Air Zimbabwe is set to be restructured amid concerns that the national carrier was bleeding State coffers through loans and subsidies, with no hope of resuscitation, Transport and Infrastructural Development minister, Jorum Gumbo has said.
Gumbo said discussions were underway to restructure Air Zimbabwe and management has been warned to shape up or ship out. “If it means starting afresh, let it be, we can’t have such a work culture at Air Zimbabwe and hope that the airline can run again. We are working to ensure that we restructure, reorganise Air Zimbabwe. I can’t say much at the moment,” he said.
According to the progress report of the ministry’s 100 days target, Gumbo said $1,5 million was required for re-aligning staff and re-organisation of the State entity, which has a debt of over $370 million.
“Its books are just bad. The management needs to up the game but it is now difficult. We can’t continue to pump resources into a bottomless pit. Something has to be done,” Gumbo said.
Air Zimbabwe has two planes running and it has been stopped from hiring planes from outside, resulting in some flights being rescheduled.
AirZim, which at Independence in 1980 boasted of a fleet of 18 planes, is technically insolvent and operating at less than a third of that capacity.
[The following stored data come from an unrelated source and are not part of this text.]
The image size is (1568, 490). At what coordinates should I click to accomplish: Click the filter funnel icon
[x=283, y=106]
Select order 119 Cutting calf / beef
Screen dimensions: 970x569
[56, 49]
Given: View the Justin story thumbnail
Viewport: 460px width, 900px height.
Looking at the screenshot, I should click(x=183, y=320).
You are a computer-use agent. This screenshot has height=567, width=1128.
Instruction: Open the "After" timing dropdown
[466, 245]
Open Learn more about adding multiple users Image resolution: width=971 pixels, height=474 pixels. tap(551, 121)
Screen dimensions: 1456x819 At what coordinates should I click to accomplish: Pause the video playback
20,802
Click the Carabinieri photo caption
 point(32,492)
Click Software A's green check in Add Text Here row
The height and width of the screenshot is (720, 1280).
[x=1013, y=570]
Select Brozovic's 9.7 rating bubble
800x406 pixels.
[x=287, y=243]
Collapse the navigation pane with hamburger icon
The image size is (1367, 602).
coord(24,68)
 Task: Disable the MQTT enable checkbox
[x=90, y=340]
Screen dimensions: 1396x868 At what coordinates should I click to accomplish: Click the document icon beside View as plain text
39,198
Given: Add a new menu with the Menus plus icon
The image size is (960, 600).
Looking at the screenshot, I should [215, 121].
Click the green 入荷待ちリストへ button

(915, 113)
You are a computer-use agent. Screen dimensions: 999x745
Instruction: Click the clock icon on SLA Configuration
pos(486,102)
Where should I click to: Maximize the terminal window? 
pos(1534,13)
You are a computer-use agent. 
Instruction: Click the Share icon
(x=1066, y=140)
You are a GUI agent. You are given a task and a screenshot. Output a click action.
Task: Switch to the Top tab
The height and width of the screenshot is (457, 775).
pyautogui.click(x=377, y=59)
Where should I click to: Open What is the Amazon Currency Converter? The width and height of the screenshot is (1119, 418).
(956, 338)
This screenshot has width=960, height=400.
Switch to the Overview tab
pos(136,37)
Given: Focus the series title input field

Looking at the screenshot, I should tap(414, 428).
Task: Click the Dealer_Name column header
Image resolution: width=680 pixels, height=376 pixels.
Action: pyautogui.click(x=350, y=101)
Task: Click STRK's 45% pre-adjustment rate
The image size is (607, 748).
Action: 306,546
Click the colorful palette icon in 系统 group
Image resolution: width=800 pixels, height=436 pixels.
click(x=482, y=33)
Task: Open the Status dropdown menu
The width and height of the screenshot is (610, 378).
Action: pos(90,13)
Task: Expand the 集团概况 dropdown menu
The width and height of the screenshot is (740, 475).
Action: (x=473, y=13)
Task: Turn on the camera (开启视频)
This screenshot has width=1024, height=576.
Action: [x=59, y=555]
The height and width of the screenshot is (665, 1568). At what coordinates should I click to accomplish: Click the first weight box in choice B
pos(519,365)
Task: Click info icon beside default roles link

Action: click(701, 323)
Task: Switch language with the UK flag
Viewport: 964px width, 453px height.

The airline is reeling under a debt in excess of $330 million that has hampered efforts to engage strategic partners in a bid to retain and grow market share.
Gumbo, in his report, for the 100 days target, which his ministry undertook since the ascendency of President Emmerson Mnangagwa in November, list the commencement of works on the dualisation of Harare-Beitbridge road as a priority among other key projects.
On the dualisation project, the minister stated that the contractors were already in the country to commence works and part of the equipment has already been assembled for dispatch from South Africa.
“The contractors arrived in the country last Thursday and now what is left is for equipment, which is being assembled in South Africa to arrive probably next week,” Gumbo said.
He also stated that talks were underway for the Harare-Chirundu Road dualisation programme although he complained that the process had taken too long.
Other projects that were initiated in the 100 days of the new government, Gumbo said, include the dualisation of the Norton town to Norton tollgate road at the cost of $10 million.
The Transport ministry has also begun a feasibility study on the dualisation of Harare-Nyamapanda Road with a final report expected in July 2018.
The feasibility study, according to Gumbo, was expected to cost, $1,1 million and treasury was funding the process.